* The problem
From the line holding "Instruction: Open the" through the line holding "Open the ESPN+ logo link" below, write out every line exactly; include both of those lines and drop the pictures.
═══ Supplied records ═══
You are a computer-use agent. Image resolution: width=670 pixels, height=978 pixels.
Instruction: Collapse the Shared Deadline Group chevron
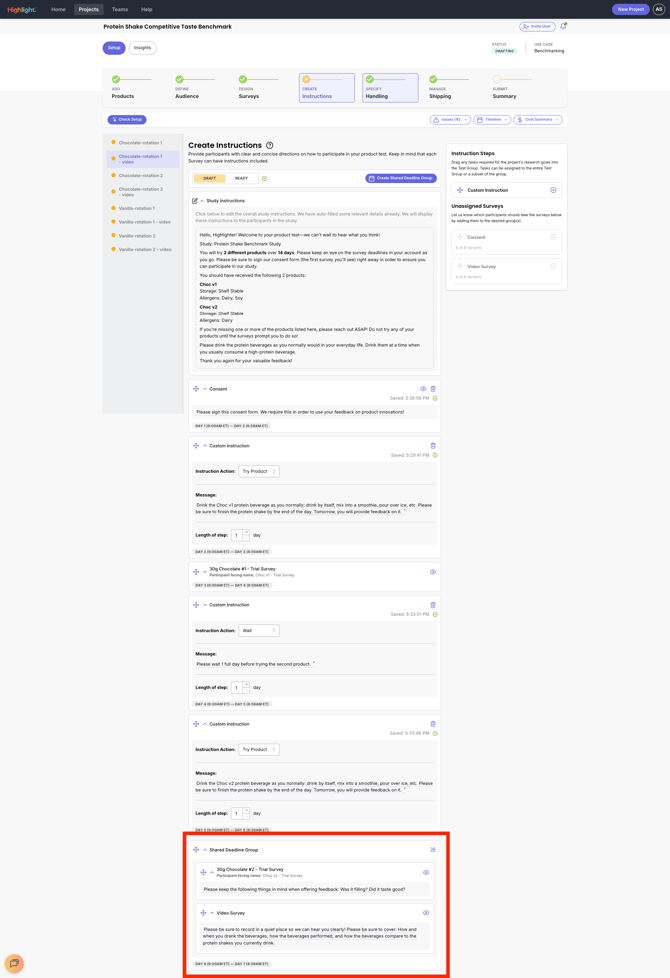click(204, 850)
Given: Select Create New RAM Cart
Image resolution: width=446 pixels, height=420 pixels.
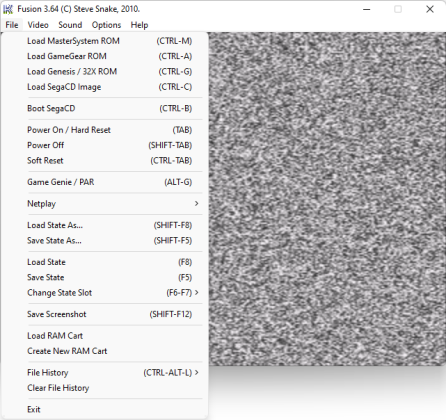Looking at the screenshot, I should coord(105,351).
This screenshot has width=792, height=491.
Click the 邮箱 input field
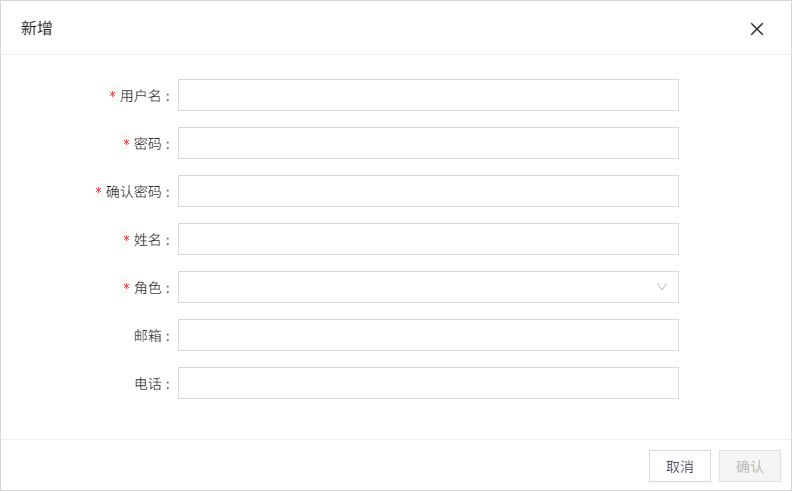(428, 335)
═══
═══ Supplied records ═══
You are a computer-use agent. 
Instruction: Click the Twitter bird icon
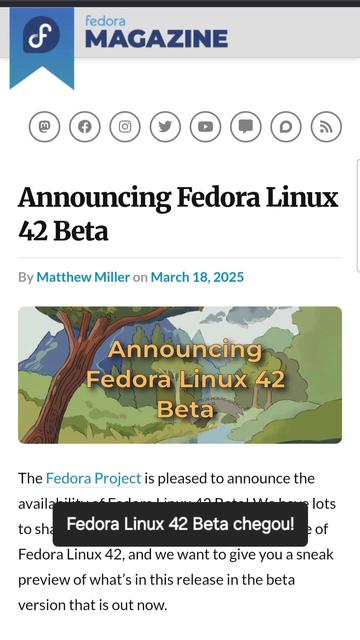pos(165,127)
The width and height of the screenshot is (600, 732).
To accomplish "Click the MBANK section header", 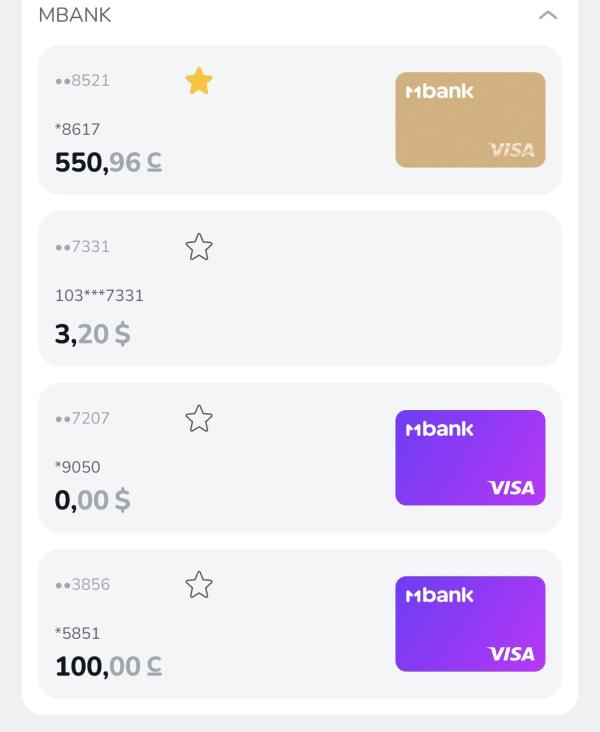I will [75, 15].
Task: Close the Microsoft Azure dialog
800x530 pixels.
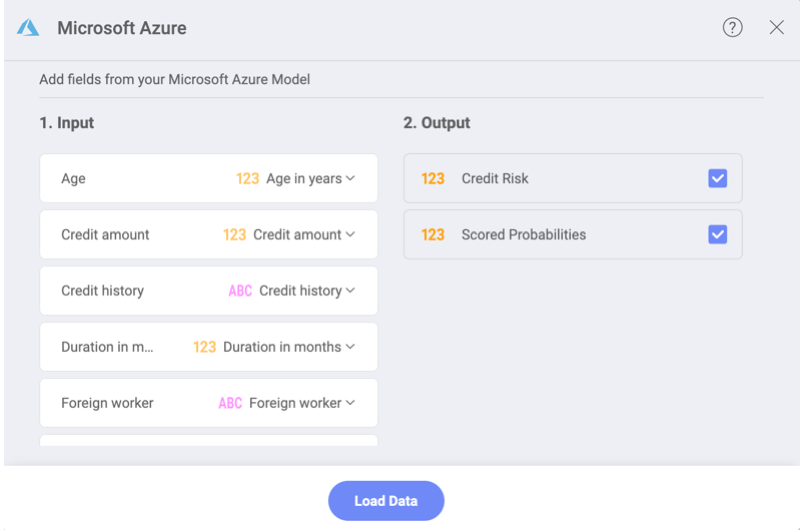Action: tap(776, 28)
═══
═══ Supplied records ═══
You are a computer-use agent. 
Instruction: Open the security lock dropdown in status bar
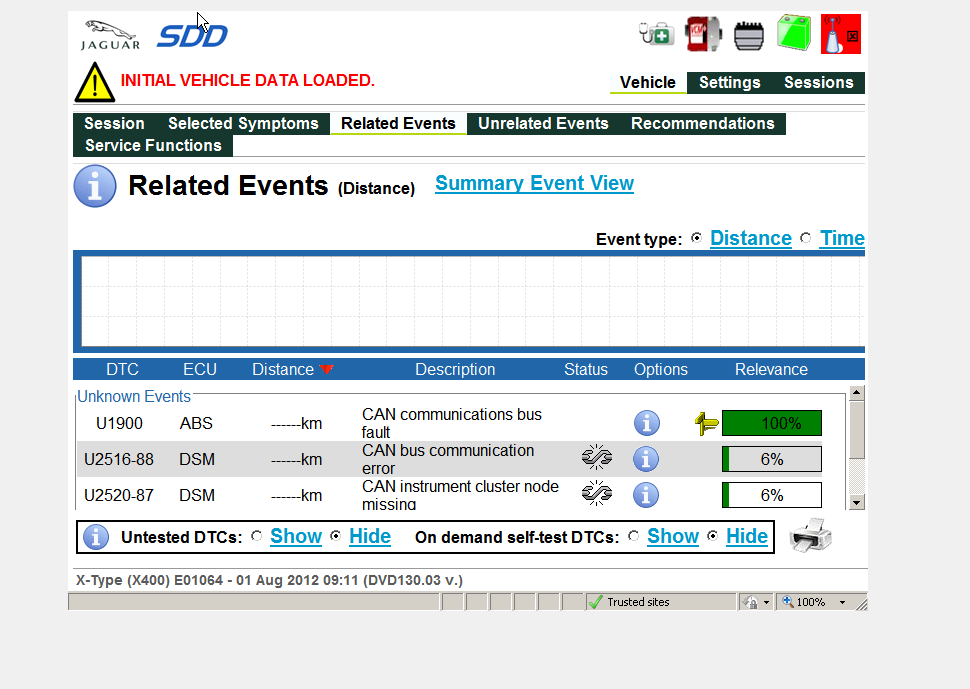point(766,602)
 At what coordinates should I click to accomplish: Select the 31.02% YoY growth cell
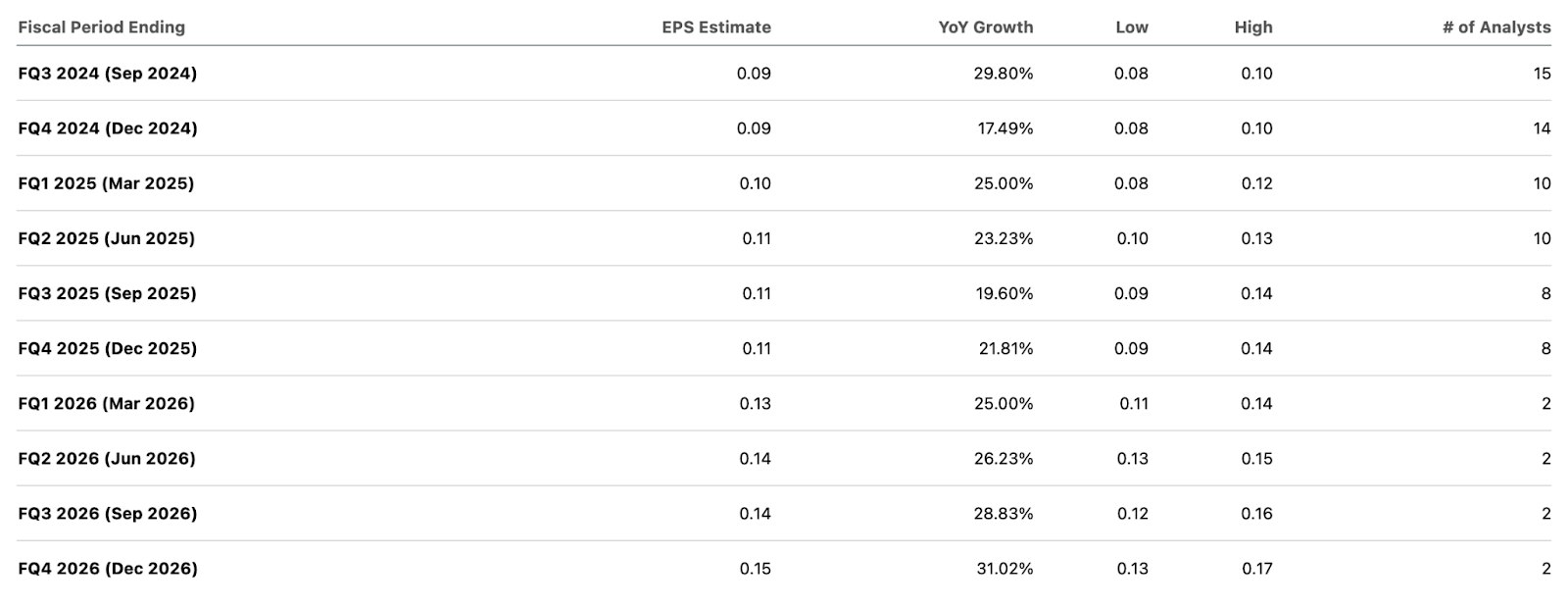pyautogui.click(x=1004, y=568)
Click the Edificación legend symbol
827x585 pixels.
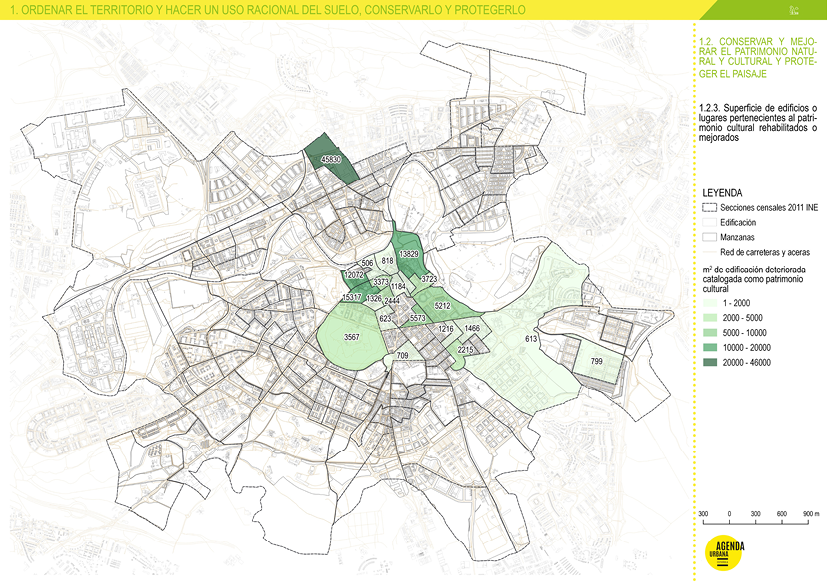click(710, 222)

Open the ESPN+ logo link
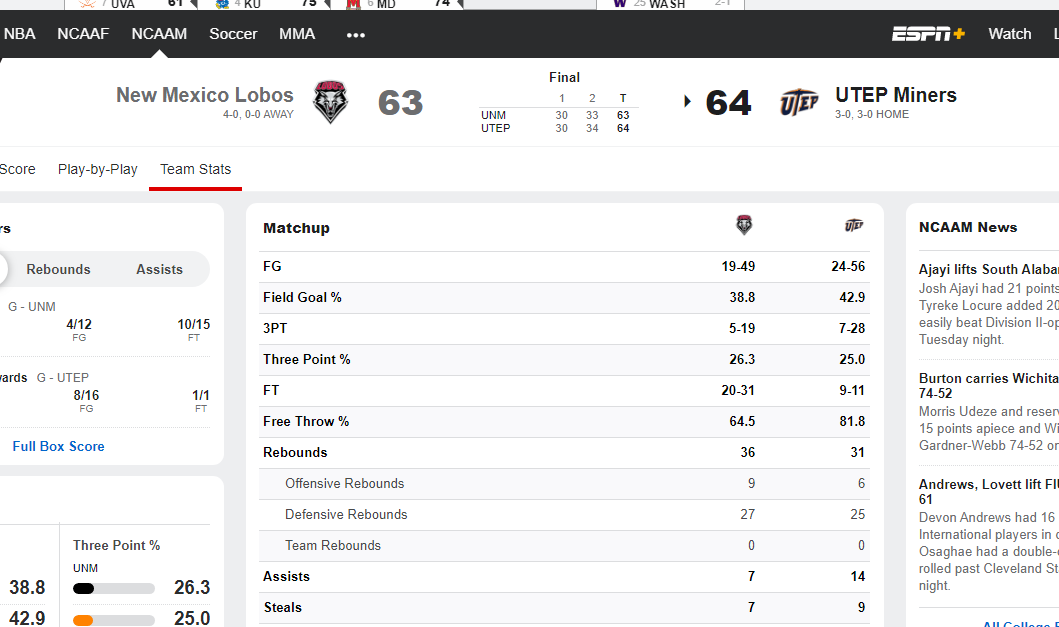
═══
* Result for this exercise
Instruction: Open the security lock dropdown in status bar
point(766,602)
 At what coordinates should I click to accomplish: Select the 31.02% YoY growth cell
pyautogui.click(x=1004, y=568)
Click the Edificación legend symbol
827x585 pixels.
click(710, 222)

Open the ESPN+ logo link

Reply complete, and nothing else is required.